The show was kicked off by Topeka native rapper Tione, who was joined on stage by fellow members of local artistic collective Vivid Zebra, and Toine certainly earned his stripes with an electric tone-setting performance. Tione delivered arguably the most diverse set of the night, ranging from moody trap/R&B fusions like the heartbreak ballad “Black Dragon”, to the bouncy synth-driven groove of “There She Go”, as well as serving a sonic adrenaline shot with the stereo-thumping “Hot 95”. Despite being the first performer of the night, Tione’s set was anything but a warm-up, as the fresh legs of the crowd were immediately put to work for every unrelenting second of his no holds barred performance. Proving himself to be a true man of the people, Tione cut right into the thick of the action, choosing to mosh alongside his raucous followers while not once breaking from his laser-focused performance. Fresh on the heels of The Tione Tape, Vol. 3 releasing earlier this month, Tione is building quite a well-rounded catalogue for himself and adding his natural stage presence to the equation it seems inevitable that his star will only rise exponentially moving forward.
Riding the energetic inertia of Tione’s set, the self-described emo/math pop? [sic] band Chess Club delivered a dynamic performance in their own right. While the set was a total 180 from Tione’s performance, the Lawrence locals didn’t diverge in terms of quality or crowd work. Guitarist/vocalist Griffin Nelson channeled his inner Steven Tyler in his stage presence, shredding the driving riffs of songs like “Probably” and “Hit the Ball” with pinpoint precision while jumping around and even getting on 2 knees at one point. Bassist David Krejci was no slouch either, as he kept his same infectious energy through the entire set. Drummer Cooper Avery was the backbone of the set, balancing out the raw energy of Nelson and Krejci with the calm hands of a surgeon as he laid out the foundation for the set, most notably on the track “I’ll Be Fine, Dad”. The pinnacle of Chess Club’s set was their stirring closing performance of “Midwest Precipice”, which is one of those nostalgic ballads that makes you stop in your tracks and think about everything that led you to this moment. The wistful track was the cherry on top of a beautiful performance by Chess Club, and I highly recommend giving it a spin, along with their 2018 project Hit the Ball if you’re looking for the perfect soundtrack to a warm Kansas sunset this summer.
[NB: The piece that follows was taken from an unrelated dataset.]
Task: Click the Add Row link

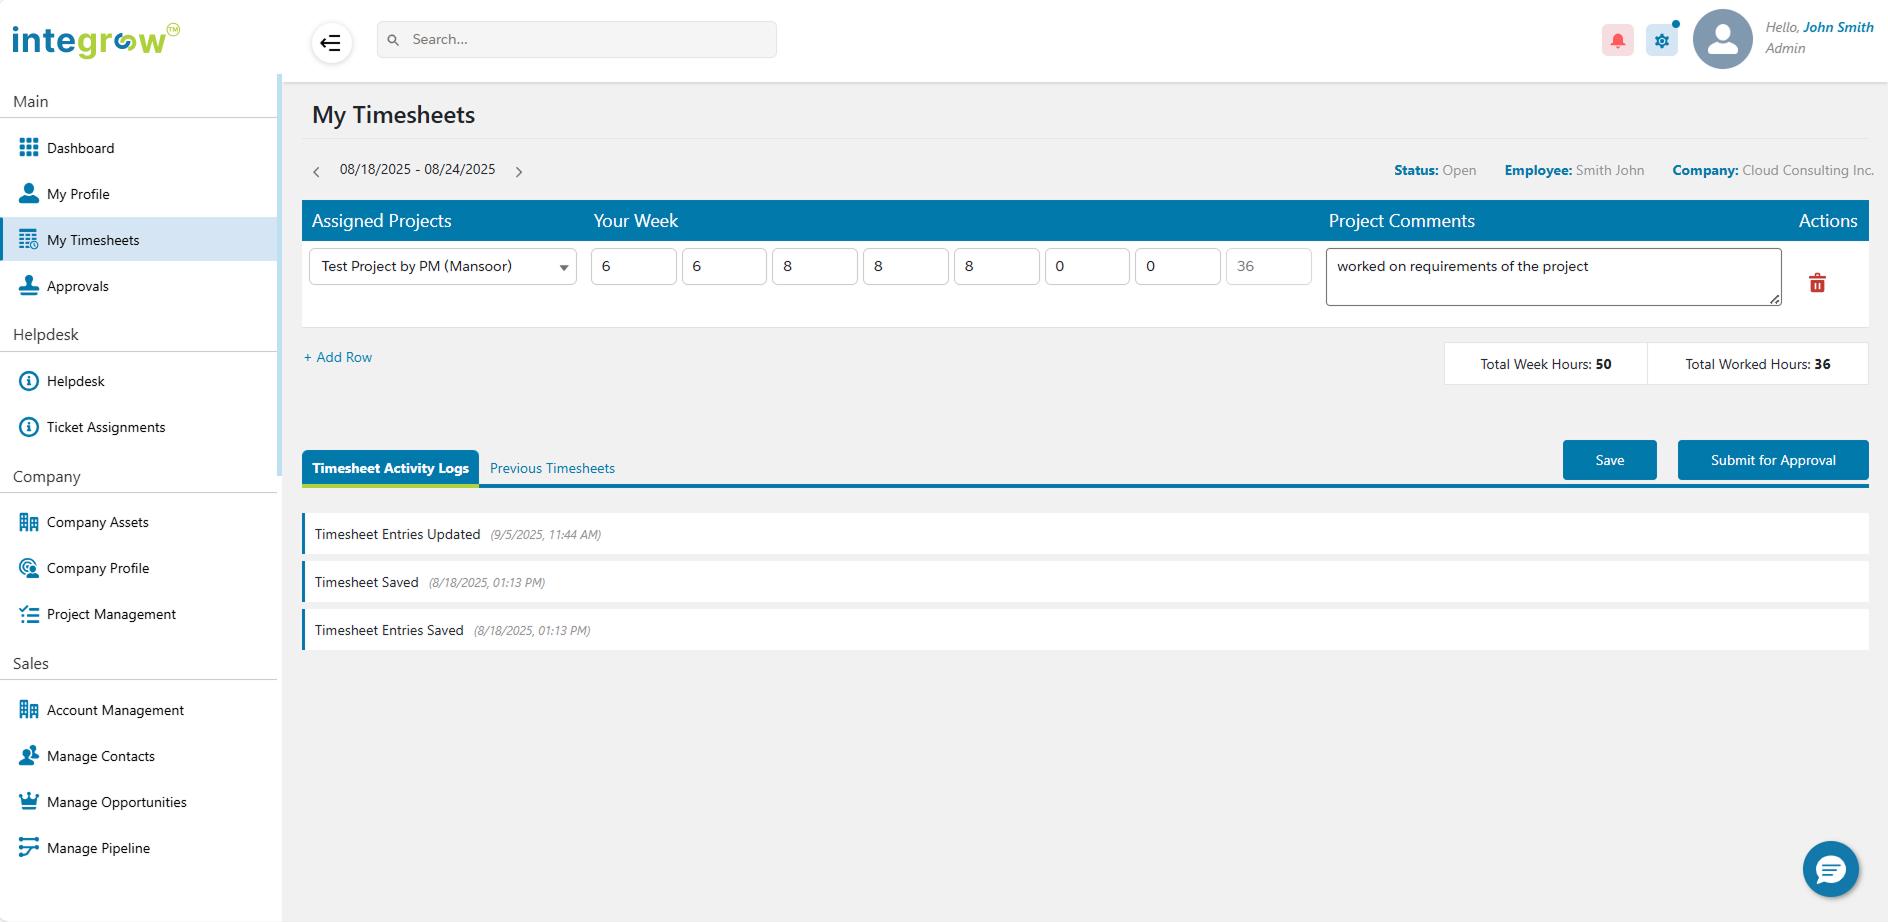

Next on the docket was Kansas City alt-rock band Oxford Remedy, who performed yet another unrelentingly animated performance. While their catalogue is the most sparse of the Farmers Ball finalists, their two official releases “Fake” and “Vending Machine” are both absolute hits. Each member of Oxford Remedy brings a balanced repertoire to the stage, with sisters Kate and Grace McCown serving as dual threat guitarists/vocalists, and drummer Robbie Matthews also possessing vocal chops. Bassist Sydney Aldridge may not be a vocalist but she is definitely on the same level as the rest of the band, sharing the same energy on stage that had The Bottleneck rocking. The chemistry of Oxford Remedy is by far their biggest strength, with each member feeding off the energy of the others in a leveled display of teamwork on stage. The crowd definitely fed off this chemistry as well, and while Oxford Remedy may not have walked away from the neck and neck battle of Farmers Ball with first place, they easily ran away with the title for most crowd surfers during their set and overall were not only electric sonically but were masterful in their crowd control.
However, while the first three acts of the 25th Farmers Ball were amazing in their own right, it was the appropriately named Kansas City rapper The Royal Chief who ultimately wore the Farmers Ball crown. From the second he walked on stage Royal Chief was 100% at home, pouring his soul out to the entirety of The Bottleneck. Early in his set, Royal Chief made his intentions clear, promising to “change the wave”, a goal that he undoubtedly achieved in a captivating half hour that saw him touch virtually every stylistic base possible. From the energetic ambition of tracks like “High Stakes”, to more mellow, introspective tracks like “Pipe Dreams” and “Wings” that saw the crowd switching from jumping around with reckless abandon to nodding along eyes-closed as Royal Chief transported the crowd into his shoes. However nowhere did Royal Chief forge a deeper or more poignant connection with the crowd than in his heartfelt duet “Best of Things”, which featured an incredibly gripping guest performance from singer Baj. The touching ballad may not have been marked with mosh-pits or stage dives like the majority of Farmers Ball, but the energy was probably more palpable at this moment than in any other of the 25th Farmers Ball. Carrying this momentum through the rest of his set, Royal Chief was on a mission to prove himself, and in the eyes of many, he very much succeeded.